Unfortunately, because Plaintiff did not take any depositions, retain an expert or otherwise provide competent evidence as to how Defendant breached its duty to Plaintiff, Plaintiff has produced insufficient circumstantial evidence "to take the case out of the realm of conjecture and within the field of legitimate inferences from established facts" to establish a prima facie case of Defendant's negligence. Further, the facts in the instant matter are distinguishable from McLennan. In McLennan, plaintiff provided a safety consultant's report in support of her claim of negligence. See McLennan, 10 F. Supp.2d at 839. The report stated that the bricks which fell on the plaintiff were not displayed in a safe and reasonable manner and provided alternative ways the bricks should have been stored to provide more safety to customers. Id. In reaching its conclusion in McLennan, the court specifically stated:
The testimony of the plaintiff provides that no one was touching the bricks when they fell. The testimony of the witness provides that a "pop" sound was heard just prior to the bricks falling. All of this testimony could lead to a reasonable inference that the bricks fell from the banded area after the wire band broke. These circumstances together with the safety inspector's report place this case in the field of legitimate inferences for at least a prima facie case to be made. (emphasis added).Id. at 840.

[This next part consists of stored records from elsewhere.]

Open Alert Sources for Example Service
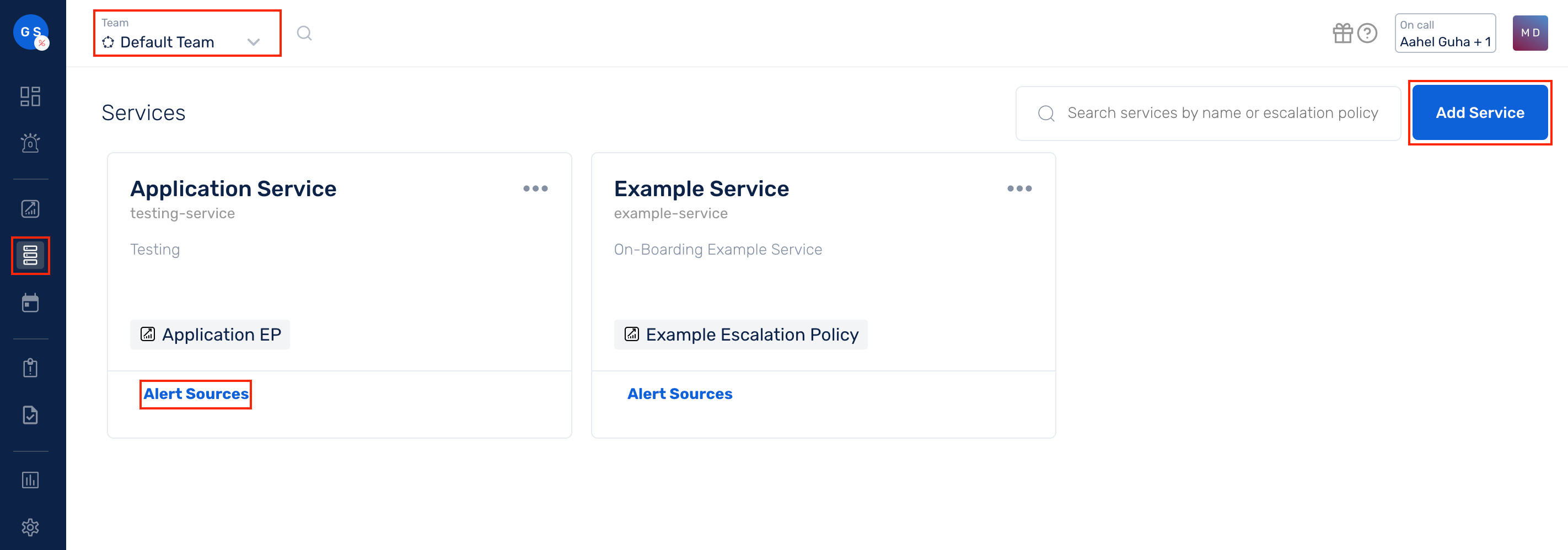The height and width of the screenshot is (550, 1568). point(679,393)
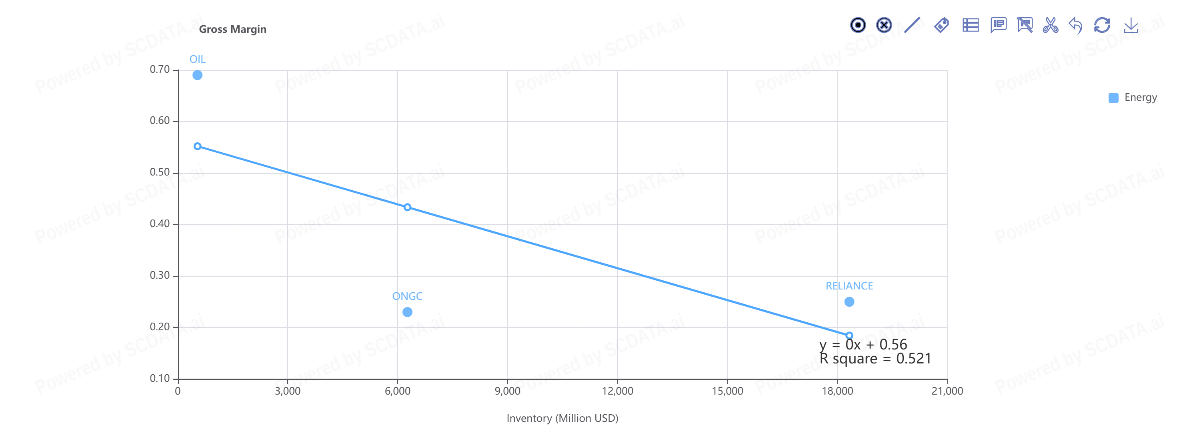Image resolution: width=1185 pixels, height=439 pixels.
Task: Click the circled-dot icon in the chart toolbar
Action: click(x=857, y=25)
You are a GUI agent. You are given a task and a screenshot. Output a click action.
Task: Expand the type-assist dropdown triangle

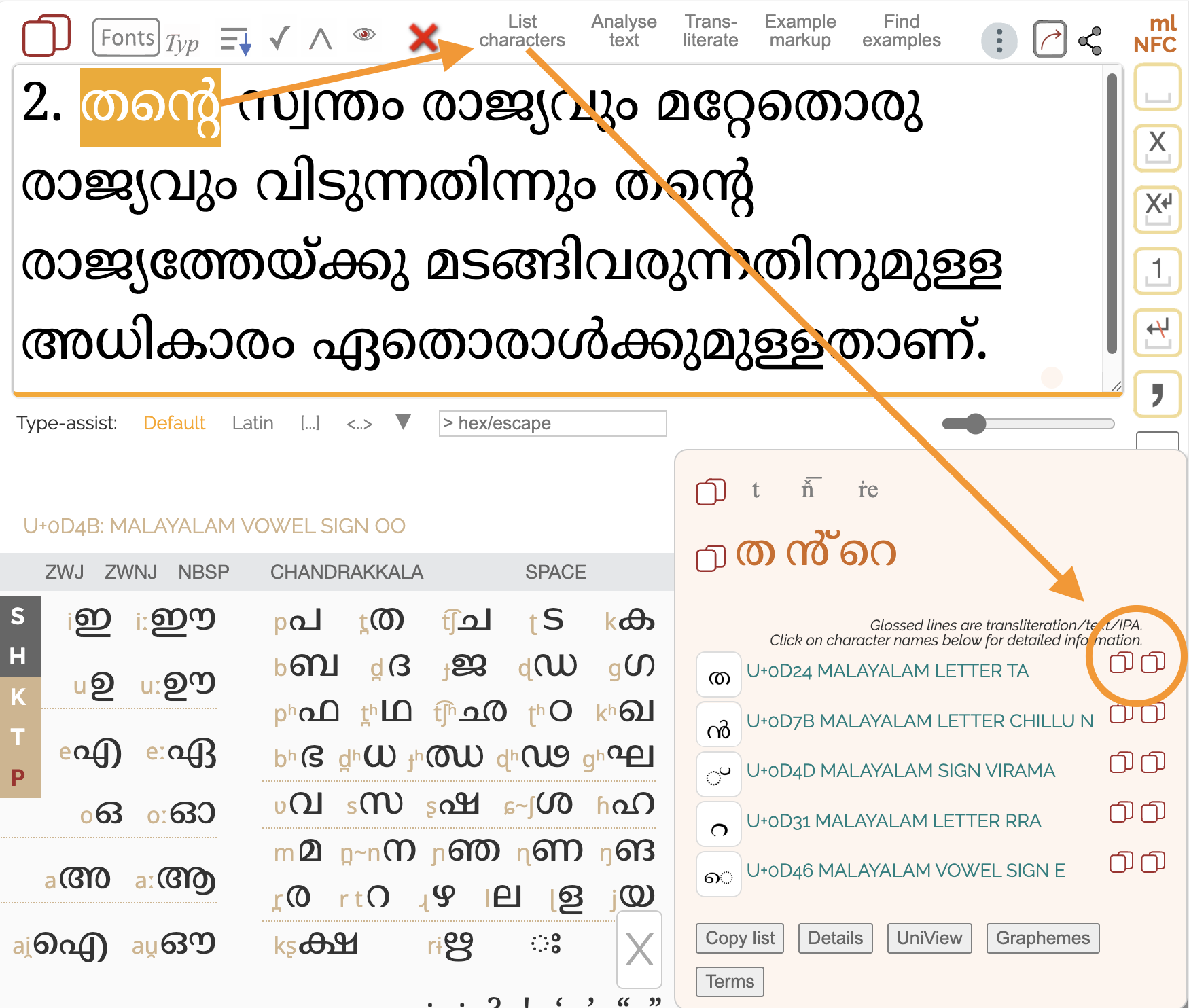[403, 422]
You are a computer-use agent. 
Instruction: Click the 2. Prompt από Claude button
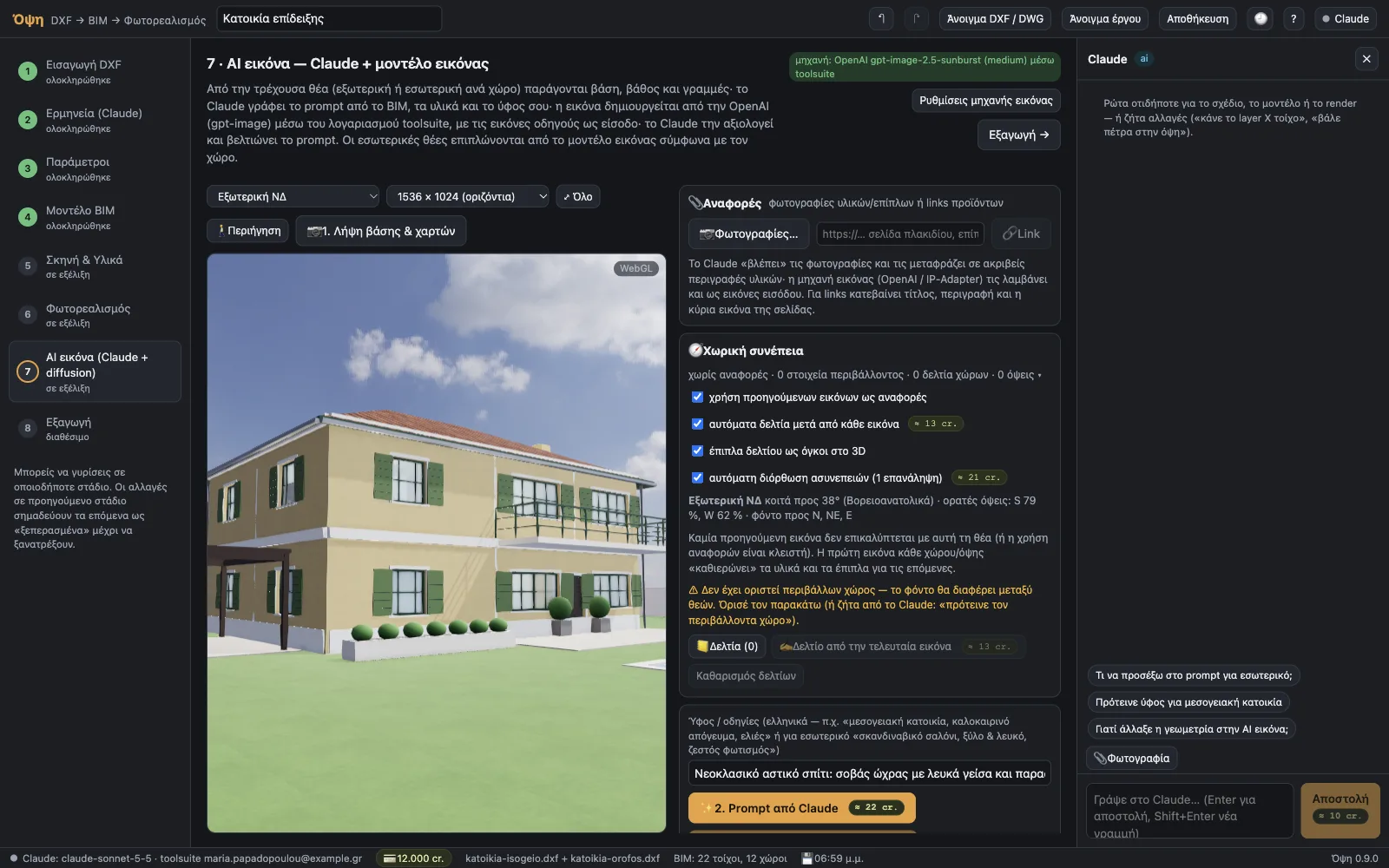point(802,808)
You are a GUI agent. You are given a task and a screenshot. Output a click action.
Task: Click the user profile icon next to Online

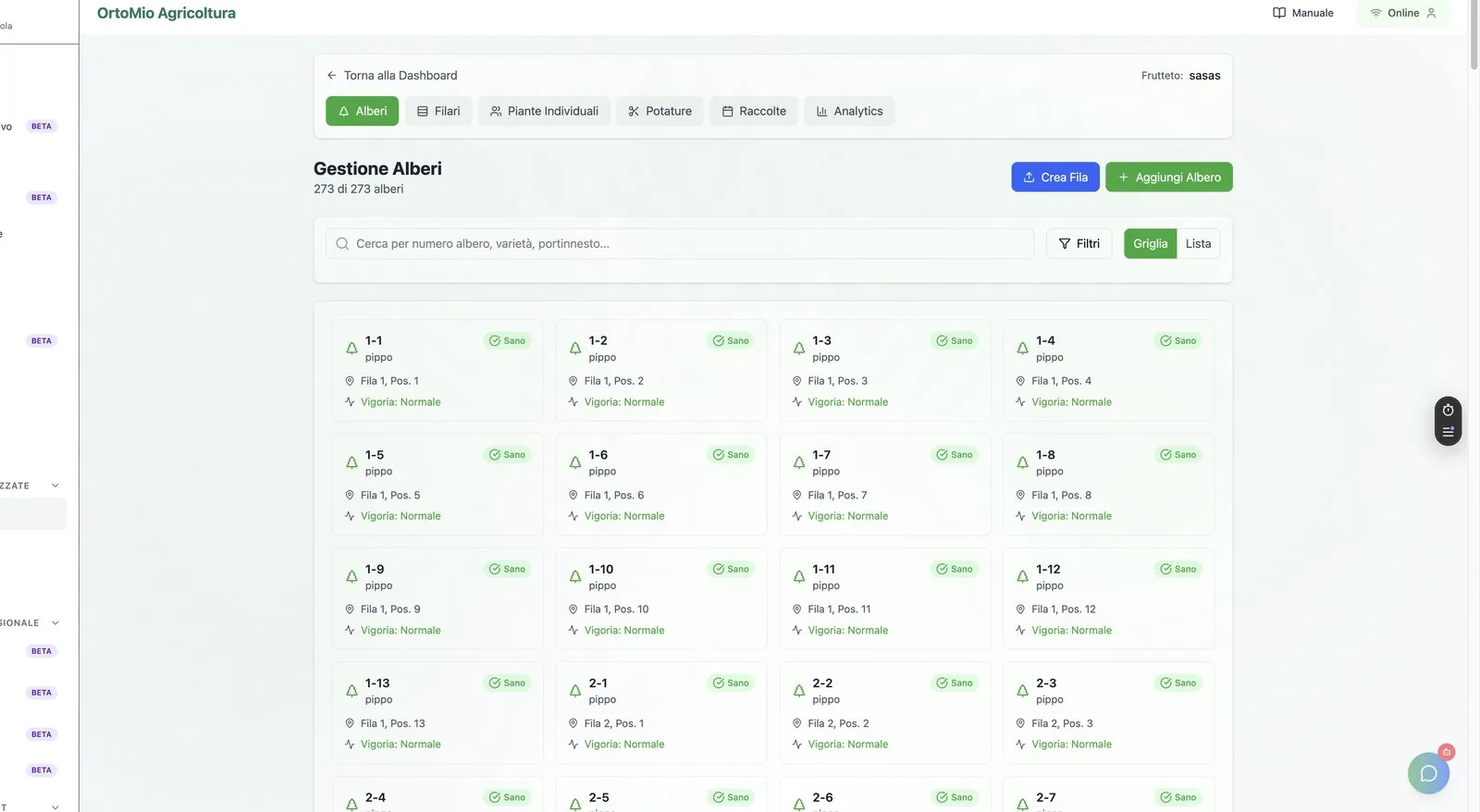(1431, 13)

Although Plaintiff testified that he did not observe anything peculiar about the fitting room door and Plaintiff's wife stated that she heard a "ping" sound when the fitting room door struck him, this does not establish that Defendant was aware of the dangerous condition created by the fitting room door. (Pl.'s Br. in Resp. to Def.'s Mot. for Summ. J. under Fed.R.Civ.P. 56, Ex. 1, 2). Plaintiff is correct in stating that Defendant has produced no evidence to demonstrate that it inspected its fitting room doors. However, this is not Defendant's burden to establish. See Winfrey v. S.S. Kresge Co., 6 Mich. App. 504, 507, 149 N.W.2d 470 (1967). The Court notes that Plaintiff provided photographs of the fitting room door at Defendant's store and argues that these photographs demonstrate that Defendant's employees had prior knowledge of the loose screws to the hinge on the door. The photographs taken by Plaintiff however do not demonstrate this allegation, and are not dated. The Court does not find that this evidence produces a genuine issue of material fact as to whether Defendant's employees had knowledge of the alleged dangerous condition posed by the fitting room door. As Plaintiff has failed to establish that Defendant breached its duty to Plaintiff, a discussion on causation and damages are irrelevant. The Court finds that Plaintiff has not produced sufficient circumstantial evidence to create a genuine issue of material fact as to Defendant's negligence, as such submission of this cause of action to the jury is unwarranted.
V. CONCLUSION Accordingly,
IT IS ORDERED that Defendant's Motion for Summary Judgment under Fed.R.Civ.P. 56 [Docket No. 17, filed January 23, 2006] is GRANTED.
IT IS FURTHER ORDERED that Defendant's Motion for Summary Judgment under Fed.R.Civ.P. 56 on Plaintiff's Past, Present, and Future Wage Loss Claims and Loss of Earning Capacity Claims, Only [Docket No. 15, filed January 12, 2006] is MOOT.
On April 3, 2006, a Final Pretrial Order was filed in this matter. Both parties signed this Order, in which the Plaintiff waived his past, present and future wage loss and lost earning capacity claims.